_Exercise inputs:_
++++++

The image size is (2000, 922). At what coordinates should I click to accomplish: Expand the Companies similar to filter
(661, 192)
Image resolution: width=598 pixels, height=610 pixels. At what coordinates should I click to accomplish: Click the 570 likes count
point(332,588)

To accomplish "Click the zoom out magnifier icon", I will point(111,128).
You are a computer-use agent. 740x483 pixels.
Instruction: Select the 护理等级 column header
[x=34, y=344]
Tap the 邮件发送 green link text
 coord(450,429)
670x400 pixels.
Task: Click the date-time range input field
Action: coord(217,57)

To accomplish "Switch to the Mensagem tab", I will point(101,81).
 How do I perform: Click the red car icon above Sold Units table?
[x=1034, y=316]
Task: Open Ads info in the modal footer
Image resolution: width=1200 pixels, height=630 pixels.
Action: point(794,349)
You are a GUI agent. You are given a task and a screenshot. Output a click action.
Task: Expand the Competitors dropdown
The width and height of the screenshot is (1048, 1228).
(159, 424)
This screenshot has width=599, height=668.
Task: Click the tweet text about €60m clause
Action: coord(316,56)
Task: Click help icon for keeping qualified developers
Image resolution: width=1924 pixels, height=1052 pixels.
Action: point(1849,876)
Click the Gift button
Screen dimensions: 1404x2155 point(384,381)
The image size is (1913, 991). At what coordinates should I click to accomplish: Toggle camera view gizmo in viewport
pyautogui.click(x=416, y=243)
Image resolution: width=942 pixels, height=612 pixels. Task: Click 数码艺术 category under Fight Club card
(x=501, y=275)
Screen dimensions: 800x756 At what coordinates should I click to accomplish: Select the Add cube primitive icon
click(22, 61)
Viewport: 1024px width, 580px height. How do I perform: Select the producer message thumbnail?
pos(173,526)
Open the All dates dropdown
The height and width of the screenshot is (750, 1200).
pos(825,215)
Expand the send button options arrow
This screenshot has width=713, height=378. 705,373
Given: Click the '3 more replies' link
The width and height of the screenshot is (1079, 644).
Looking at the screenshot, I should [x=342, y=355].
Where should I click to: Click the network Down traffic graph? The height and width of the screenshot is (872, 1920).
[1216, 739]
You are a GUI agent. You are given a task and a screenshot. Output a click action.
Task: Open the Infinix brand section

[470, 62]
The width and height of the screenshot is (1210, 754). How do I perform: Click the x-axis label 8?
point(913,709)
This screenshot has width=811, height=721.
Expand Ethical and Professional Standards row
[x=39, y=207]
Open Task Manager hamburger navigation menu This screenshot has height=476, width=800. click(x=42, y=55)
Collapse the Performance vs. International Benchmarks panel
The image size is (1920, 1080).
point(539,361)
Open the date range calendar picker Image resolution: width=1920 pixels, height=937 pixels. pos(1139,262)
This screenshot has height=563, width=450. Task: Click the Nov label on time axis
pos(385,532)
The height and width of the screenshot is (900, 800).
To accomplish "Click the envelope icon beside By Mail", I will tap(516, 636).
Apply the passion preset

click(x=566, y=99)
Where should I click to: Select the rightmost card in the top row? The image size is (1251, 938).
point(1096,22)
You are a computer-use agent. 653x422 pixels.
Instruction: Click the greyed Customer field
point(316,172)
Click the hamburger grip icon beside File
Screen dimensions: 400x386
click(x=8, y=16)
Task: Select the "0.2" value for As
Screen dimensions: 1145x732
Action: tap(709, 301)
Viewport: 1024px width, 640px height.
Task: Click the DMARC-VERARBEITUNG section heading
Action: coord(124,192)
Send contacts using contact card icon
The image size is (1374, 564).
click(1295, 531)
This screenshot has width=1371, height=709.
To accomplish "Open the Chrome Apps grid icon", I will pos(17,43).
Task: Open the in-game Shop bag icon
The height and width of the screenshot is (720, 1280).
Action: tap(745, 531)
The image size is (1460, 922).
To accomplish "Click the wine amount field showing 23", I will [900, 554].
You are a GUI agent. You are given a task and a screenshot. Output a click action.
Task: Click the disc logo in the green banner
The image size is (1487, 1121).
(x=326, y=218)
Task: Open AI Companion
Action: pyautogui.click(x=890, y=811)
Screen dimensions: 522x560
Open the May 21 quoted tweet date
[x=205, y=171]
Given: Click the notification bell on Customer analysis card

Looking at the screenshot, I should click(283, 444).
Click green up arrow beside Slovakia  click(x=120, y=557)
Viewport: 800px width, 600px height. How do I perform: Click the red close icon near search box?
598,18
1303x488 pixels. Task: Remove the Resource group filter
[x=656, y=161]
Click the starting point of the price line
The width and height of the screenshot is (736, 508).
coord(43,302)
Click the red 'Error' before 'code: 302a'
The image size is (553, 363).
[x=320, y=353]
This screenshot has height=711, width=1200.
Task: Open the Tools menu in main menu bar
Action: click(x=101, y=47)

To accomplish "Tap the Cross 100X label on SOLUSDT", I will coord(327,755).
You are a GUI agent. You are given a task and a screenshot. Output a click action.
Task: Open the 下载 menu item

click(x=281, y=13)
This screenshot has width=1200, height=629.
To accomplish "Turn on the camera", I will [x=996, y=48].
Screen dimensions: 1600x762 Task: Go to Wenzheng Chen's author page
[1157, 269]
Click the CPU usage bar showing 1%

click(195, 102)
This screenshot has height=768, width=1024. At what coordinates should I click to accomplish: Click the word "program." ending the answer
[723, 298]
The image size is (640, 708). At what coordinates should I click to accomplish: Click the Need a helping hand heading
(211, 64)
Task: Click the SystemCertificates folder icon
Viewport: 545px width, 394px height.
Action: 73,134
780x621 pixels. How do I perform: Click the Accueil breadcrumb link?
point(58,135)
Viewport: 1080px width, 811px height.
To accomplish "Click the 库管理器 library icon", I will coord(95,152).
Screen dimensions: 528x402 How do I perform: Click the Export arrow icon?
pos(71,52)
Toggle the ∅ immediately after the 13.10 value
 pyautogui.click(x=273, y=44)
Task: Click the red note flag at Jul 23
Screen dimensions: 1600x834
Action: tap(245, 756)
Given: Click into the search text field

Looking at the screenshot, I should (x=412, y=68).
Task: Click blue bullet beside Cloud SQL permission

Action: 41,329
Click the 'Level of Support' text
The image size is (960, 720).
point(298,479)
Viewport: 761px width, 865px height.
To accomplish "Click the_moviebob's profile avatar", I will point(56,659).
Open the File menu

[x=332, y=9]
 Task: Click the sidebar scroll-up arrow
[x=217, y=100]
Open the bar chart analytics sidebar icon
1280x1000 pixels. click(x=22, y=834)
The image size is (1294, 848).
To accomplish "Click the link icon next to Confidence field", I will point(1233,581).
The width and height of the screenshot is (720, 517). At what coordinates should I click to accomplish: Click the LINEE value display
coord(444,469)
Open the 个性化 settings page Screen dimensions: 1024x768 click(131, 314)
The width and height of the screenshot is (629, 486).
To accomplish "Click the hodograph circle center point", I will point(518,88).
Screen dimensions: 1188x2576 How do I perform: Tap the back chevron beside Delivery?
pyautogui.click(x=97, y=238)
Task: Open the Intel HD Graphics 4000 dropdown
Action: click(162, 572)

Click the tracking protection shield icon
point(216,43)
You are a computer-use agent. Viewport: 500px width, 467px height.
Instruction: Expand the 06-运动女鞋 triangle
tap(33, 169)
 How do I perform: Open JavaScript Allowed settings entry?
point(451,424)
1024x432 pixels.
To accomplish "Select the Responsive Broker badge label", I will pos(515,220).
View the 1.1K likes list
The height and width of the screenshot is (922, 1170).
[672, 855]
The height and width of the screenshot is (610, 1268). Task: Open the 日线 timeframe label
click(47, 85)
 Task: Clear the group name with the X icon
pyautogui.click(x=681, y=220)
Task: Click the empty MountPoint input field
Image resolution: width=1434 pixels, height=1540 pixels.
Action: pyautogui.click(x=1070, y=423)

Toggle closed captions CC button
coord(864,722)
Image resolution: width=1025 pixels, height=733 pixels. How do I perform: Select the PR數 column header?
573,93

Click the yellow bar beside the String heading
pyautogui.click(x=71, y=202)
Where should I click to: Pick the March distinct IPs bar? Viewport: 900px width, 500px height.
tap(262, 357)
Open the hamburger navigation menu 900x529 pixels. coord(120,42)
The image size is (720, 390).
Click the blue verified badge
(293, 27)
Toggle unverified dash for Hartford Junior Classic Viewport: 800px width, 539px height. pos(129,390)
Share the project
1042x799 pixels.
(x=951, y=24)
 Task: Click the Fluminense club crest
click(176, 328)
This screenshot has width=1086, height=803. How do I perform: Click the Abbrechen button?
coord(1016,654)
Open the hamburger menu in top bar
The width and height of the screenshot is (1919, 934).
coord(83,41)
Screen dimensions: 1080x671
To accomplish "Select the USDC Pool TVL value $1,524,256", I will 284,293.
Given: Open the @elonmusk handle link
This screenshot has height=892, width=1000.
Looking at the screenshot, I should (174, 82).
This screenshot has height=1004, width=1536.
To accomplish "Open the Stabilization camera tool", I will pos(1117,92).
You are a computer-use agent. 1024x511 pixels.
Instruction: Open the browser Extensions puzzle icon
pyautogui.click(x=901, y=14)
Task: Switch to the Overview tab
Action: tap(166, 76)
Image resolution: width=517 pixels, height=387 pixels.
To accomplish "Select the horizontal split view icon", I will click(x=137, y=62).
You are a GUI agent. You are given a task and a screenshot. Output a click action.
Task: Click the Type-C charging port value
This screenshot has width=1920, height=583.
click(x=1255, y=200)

++++++

_Exercise objective:_
Report every line in the data above in which the word "computer" appears.

_Solution for this problem:_
You are a computer-use agent. 740x483 pixels.
You are a computer-use agent. 653x422 pixels.
You are a computer-use agent. Viewport: 500px width, 467px height.
You are a computer-use agent. 1024x511 pixels.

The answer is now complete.